Impact of receiving ESI funds on firms’ outcomes

a) Capital

b) Total factor productivity

(percentage)

(percentage)

c) Heterogeneity: impact on capital for financially constrained vs non-financially constrained firms

d) Heterogeneity: impact on leverage ratio for financially constrained vs non-financially constrained firms

(percentage)

(percentage)

Source: De Sanctis, A., Kapp, D., Vinci, F. and Wojciechowski, R. (2025), “Unlocking growth? EU investment programmes and firm performance “,Working Paper Series, No 3099, ECB, Frankfurt am Main, August.

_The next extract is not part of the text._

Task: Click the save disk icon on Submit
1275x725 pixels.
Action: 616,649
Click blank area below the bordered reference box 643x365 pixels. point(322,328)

Notes: The estimation uses a local projection difference-in-differences approach to evaluate the impact of receiving EU funding through the ESI funds on firms’ outcomes, specifically changes in capital and total factor productivity. The control group consists of firms who have not yet received funding, with time measured relative to the year of first funding within the 2014–20 programming period. A coefficient of 0.01 corresponds to a 1% growth effect. Confidence intervals are reported at the 99% level. The regression includes controls for the lagged values of total assets, sales growth, current ratio, capital-to-labour ratio, sales-to-assets ratio and firm age, as well as year, sector and region (NUTS 2) fixed effects. The variable “finc” indicates financial constraints: “finc = 1” denotes constrained firms and “finc = 0” unconstrained firms. The leverage ratio is defined as the ratio of a firm’s debt to its total assets.

Policy takeaways

As we have seen, synergies between private investment and targeted public investment are critical to addressing Europe’s significant investment needs. ESI funds have proven to be an effective public investment tool, not only in driving infrastructure and regional development but also in enhancing firms’ investment capacity and productivity. Admittedly, there is still room for improvement, particularly in areas such as governance, the timely allocation of resources and the promotion of cross-border investment. And yet, the positive overall experience offers valuable lessons for future initiatives, and ESI funds can serve as an important benchmark when designing new programmes. As the EU prepares its 2028-34 budget, it is vital to prioritise investment programmes that crowd in private capital and boost productivity across Europe.

The views expressed in each blog entry are those of the author(s) and do not necessarily represent the views of the European Central Bank and the Eurosystem.

Check out The ECB Blog and subscribe for future posts.

For topics relating to banking supervision, why not have a look at The Supervision Blog?

  1. See Bouabdallah, O., Dorrucci, E., Nerlich, C., Nickel, C. and Vlad, A. (2025), Time to be strategic: how public money could power Europe’s green, digital and defence transitions, The ECB Blog, ECB, 25 July.

  2. While private capital remains a cornerstone of investment, the additional burden on national and EU budgets has risen sharply to €510 billion a year. It now accounts for 43% of total investment needs, largely owing to a heavier dependence on public budgets for defence spending.

  3. The EU also uses other instruments to finance investment and innovation, many of which are based, to some degree, on the ESI model. The Next Generation EU programme, launched in response to the pandemic crisis, scaled up EU support for investment. The InvestEU programme, which started operating in 2021, aims to reduce the risks of financing innovative or long-term projects through the European Investment Bank and other partners by leveraging EU budget guarantees. The Horizon Europe programme, in place since 2021, supports frontier research and innovation that is often too risky for private finance alone.

  4. De Santis, R.A. and Vinci, F. (2025), “Private investment, R&D and European Structural and Investment Funds: crowding-in or crowding-out?”, Working Paper Series, No 3098, ECB, Frankfurt am Main, August.

  5. De Sanctis, A., Kapp, D., Vinci, F. and Wojciechowski, R. (2025), “Unlocking growth? EU investment programmes and firm performance“, Working Paper Series, No 3099, ECB, Frankfurt am Main, August.